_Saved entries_
>>>>>
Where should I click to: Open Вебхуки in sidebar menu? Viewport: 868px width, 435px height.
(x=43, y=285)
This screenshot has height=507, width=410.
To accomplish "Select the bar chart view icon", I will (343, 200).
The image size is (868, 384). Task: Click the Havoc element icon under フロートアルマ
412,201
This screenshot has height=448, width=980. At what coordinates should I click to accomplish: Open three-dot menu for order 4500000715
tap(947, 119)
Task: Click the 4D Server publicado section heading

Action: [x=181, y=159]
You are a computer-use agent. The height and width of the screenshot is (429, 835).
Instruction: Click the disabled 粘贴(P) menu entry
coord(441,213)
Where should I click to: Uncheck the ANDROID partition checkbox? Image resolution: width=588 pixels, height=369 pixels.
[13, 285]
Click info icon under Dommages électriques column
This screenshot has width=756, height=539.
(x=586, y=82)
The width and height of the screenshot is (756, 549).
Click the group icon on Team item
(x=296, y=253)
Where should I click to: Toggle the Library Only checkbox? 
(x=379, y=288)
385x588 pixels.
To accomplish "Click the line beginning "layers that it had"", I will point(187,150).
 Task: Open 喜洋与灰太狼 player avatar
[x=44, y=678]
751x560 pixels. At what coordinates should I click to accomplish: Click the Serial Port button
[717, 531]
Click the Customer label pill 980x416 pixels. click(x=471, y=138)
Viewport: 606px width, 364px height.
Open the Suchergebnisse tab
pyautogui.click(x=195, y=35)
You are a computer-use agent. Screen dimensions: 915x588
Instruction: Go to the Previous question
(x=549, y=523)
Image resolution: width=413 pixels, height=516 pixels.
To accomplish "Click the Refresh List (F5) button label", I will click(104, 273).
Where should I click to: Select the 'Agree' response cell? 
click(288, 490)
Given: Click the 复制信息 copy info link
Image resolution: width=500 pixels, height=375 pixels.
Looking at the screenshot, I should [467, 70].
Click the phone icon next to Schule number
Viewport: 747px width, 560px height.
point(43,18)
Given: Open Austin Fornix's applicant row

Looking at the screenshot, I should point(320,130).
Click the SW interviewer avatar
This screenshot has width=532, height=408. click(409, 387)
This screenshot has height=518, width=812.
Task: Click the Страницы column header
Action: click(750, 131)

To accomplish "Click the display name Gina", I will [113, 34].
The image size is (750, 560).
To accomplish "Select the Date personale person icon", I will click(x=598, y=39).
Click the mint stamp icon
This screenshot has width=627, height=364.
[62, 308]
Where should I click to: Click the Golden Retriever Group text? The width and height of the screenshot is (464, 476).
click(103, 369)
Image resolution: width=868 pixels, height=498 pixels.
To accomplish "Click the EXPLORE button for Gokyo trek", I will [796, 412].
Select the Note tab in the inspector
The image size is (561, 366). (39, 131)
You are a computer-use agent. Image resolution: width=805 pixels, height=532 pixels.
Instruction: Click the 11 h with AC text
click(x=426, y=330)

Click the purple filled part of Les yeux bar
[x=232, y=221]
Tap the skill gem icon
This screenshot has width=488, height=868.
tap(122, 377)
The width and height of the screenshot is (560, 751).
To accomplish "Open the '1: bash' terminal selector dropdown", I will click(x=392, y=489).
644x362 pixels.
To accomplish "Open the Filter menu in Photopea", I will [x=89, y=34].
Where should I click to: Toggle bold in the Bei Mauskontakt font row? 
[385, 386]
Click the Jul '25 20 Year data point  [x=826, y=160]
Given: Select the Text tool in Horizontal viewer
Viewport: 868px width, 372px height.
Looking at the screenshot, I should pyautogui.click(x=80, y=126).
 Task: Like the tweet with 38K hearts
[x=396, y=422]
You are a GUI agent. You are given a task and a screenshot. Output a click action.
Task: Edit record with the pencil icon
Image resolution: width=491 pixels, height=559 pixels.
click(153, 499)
<<<<<
_TASK BRIEF_
Restate the entries above. Match them exactly.

_TASK SOLUTION_
Where should I click to: Open Вебхуки in sidebar menu? Viewport: 868px width, 435px height.
(x=43, y=285)
This screenshot has height=507, width=410.
To accomplish "Select the bar chart view icon", I will (343, 200).
The image size is (868, 384). Task: Click the Havoc element icon under フロートアルマ
412,201
This screenshot has height=448, width=980. At what coordinates should I click to accomplish: Open three-dot menu for order 4500000715
tap(947, 119)
Task: Click the 4D Server publicado section heading

Action: [x=181, y=159]
You are a computer-use agent. The height and width of the screenshot is (429, 835).
Instruction: Click the disabled 粘贴(P) menu entry
coord(441,213)
Where should I click to: Uncheck the ANDROID partition checkbox? Image resolution: width=588 pixels, height=369 pixels.
[13, 285]
Click info icon under Dommages électriques column
This screenshot has width=756, height=539.
(x=586, y=82)
The width and height of the screenshot is (756, 549).
Click the group icon on Team item
(x=296, y=253)
Where should I click to: Toggle the Library Only checkbox? 
(x=379, y=288)
385x588 pixels.
To accomplish "Click the line beginning "layers that it had"", I will point(187,150).
 Task: Open 喜洋与灰太狼 player avatar
[x=44, y=678]
751x560 pixels. At what coordinates should I click to accomplish: Click the Serial Port button
[717, 531]
Click the Customer label pill 980x416 pixels. click(x=471, y=138)
Viewport: 606px width, 364px height.
Open the Suchergebnisse tab
pyautogui.click(x=195, y=35)
You are a computer-use agent. Screen dimensions: 915x588
Instruction: Go to the Previous question
(x=549, y=523)
Image resolution: width=413 pixels, height=516 pixels.
To accomplish "Click the Refresh List (F5) button label", I will click(104, 273).
Where should I click to: Select the 'Agree' response cell? 
click(288, 490)
Given: Click the 复制信息 copy info link
Image resolution: width=500 pixels, height=375 pixels.
Looking at the screenshot, I should [467, 70].
Click the phone icon next to Schule number
Viewport: 747px width, 560px height.
point(43,18)
Given: Open Austin Fornix's applicant row

Looking at the screenshot, I should point(320,130).
Click the SW interviewer avatar
This screenshot has width=532, height=408. click(409, 387)
This screenshot has height=518, width=812.
Task: Click the Страницы column header
Action: click(750, 131)

To accomplish "Click the display name Gina", I will [113, 34].
The image size is (750, 560).
To accomplish "Select the Date personale person icon", I will click(x=598, y=39).
Click the mint stamp icon
This screenshot has width=627, height=364.
[62, 308]
Where should I click to: Click the Golden Retriever Group text? The width and height of the screenshot is (464, 476).
click(103, 369)
Image resolution: width=868 pixels, height=498 pixels.
To accomplish "Click the EXPLORE button for Gokyo trek", I will [796, 412].
Select the Note tab in the inspector
The image size is (561, 366). (39, 131)
You are a computer-use agent. Image resolution: width=805 pixels, height=532 pixels.
Instruction: Click the 11 h with AC text
click(x=426, y=330)

Click the purple filled part of Les yeux bar
[x=232, y=221]
Tap the skill gem icon
This screenshot has width=488, height=868.
tap(122, 377)
The width and height of the screenshot is (560, 751).
To accomplish "Open the '1: bash' terminal selector dropdown", I will click(x=392, y=489).
644x362 pixels.
To accomplish "Open the Filter menu in Photopea", I will [x=89, y=34].
Where should I click to: Toggle bold in the Bei Mauskontakt font row? 
[385, 386]
Click the Jul '25 20 Year data point  [x=826, y=160]
Given: Select the Text tool in Horizontal viewer
Viewport: 868px width, 372px height.
Looking at the screenshot, I should pyautogui.click(x=80, y=126).
 Task: Like the tweet with 38K hearts
[x=396, y=422]
You are a GUI agent. You are given a task and a screenshot. Output a click action.
Task: Edit record with the pencil icon
Image resolution: width=491 pixels, height=559 pixels.
click(153, 499)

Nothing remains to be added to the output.